> _Required action_: Reproduce all of the data word for word.

Saved data entries:
== Segment start ==
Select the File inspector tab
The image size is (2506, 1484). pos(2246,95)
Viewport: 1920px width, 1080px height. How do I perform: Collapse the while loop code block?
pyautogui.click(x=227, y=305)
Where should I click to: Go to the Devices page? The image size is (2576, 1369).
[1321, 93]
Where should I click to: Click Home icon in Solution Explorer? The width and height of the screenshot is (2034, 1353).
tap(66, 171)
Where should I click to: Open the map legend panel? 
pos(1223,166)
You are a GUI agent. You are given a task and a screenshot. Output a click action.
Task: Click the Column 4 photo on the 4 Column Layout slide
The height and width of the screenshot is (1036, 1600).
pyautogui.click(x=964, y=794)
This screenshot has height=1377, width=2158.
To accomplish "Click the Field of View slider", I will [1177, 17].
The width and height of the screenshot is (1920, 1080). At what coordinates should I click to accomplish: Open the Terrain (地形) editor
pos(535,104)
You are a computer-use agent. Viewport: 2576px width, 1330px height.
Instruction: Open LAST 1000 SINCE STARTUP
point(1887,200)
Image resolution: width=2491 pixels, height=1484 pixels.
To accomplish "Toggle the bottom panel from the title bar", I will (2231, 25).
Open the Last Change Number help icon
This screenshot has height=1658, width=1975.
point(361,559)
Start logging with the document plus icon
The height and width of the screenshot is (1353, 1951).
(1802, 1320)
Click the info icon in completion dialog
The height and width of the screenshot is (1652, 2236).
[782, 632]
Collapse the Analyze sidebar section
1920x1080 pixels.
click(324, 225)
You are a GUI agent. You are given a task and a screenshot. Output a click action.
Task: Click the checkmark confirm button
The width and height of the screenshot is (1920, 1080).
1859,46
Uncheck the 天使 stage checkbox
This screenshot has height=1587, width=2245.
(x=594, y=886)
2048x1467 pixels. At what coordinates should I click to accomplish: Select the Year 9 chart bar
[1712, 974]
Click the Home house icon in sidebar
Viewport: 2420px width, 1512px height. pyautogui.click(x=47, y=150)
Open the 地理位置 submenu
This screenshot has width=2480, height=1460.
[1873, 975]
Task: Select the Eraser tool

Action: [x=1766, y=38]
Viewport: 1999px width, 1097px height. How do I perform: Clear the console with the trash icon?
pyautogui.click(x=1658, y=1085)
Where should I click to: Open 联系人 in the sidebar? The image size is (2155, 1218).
== Segment end ==
> _Exercise solution_:
Select the File inspector tab
The image size is (2506, 1484). pos(2246,95)
Viewport: 1920px width, 1080px height. How do I perform: Collapse the while loop code block?
pyautogui.click(x=227, y=305)
Where should I click to: Go to the Devices page? The image size is (2576, 1369).
[1321, 93]
Where should I click to: Click Home icon in Solution Explorer? The width and height of the screenshot is (2034, 1353).
tap(66, 171)
Where should I click to: Open the map legend panel? 
pos(1223,166)
You are a GUI agent. You are given a task and a screenshot. Output a click action.
Task: Click the Column 4 photo on the 4 Column Layout slide
The height and width of the screenshot is (1036, 1600).
pyautogui.click(x=964, y=794)
This screenshot has height=1377, width=2158.
To accomplish "Click the Field of View slider", I will [1177, 17].
The width and height of the screenshot is (1920, 1080). At what coordinates should I click to accomplish: Open the Terrain (地形) editor
pos(535,104)
You are a computer-use agent. Viewport: 2576px width, 1330px height.
Instruction: Open LAST 1000 SINCE STARTUP
point(1887,200)
Image resolution: width=2491 pixels, height=1484 pixels.
To accomplish "Toggle the bottom panel from the title bar", I will (2231, 25).
Open the Last Change Number help icon
This screenshot has height=1658, width=1975.
point(361,559)
Start logging with the document plus icon
The height and width of the screenshot is (1353, 1951).
(1802, 1320)
Click the info icon in completion dialog
The height and width of the screenshot is (1652, 2236).
[782, 632]
Collapse the Analyze sidebar section
1920x1080 pixels.
click(324, 225)
You are a GUI agent. You are given a task and a screenshot. Output a click action.
Task: Click the checkmark confirm button
The width and height of the screenshot is (1920, 1080).
1859,46
Uncheck the 天使 stage checkbox
This screenshot has height=1587, width=2245.
(x=594, y=886)
2048x1467 pixels. At what coordinates should I click to accomplish: Select the Year 9 chart bar
[1712, 974]
Click the Home house icon in sidebar
Viewport: 2420px width, 1512px height. pyautogui.click(x=47, y=150)
Open the 地理位置 submenu
This screenshot has width=2480, height=1460.
[1873, 975]
Task: Select the Eraser tool

Action: [x=1766, y=38]
Viewport: 1999px width, 1097px height. How do I perform: Clear the console with the trash icon?
pyautogui.click(x=1658, y=1085)
Where should I click to: Open 联系人 in the sidebar? The image size is (2155, 1218).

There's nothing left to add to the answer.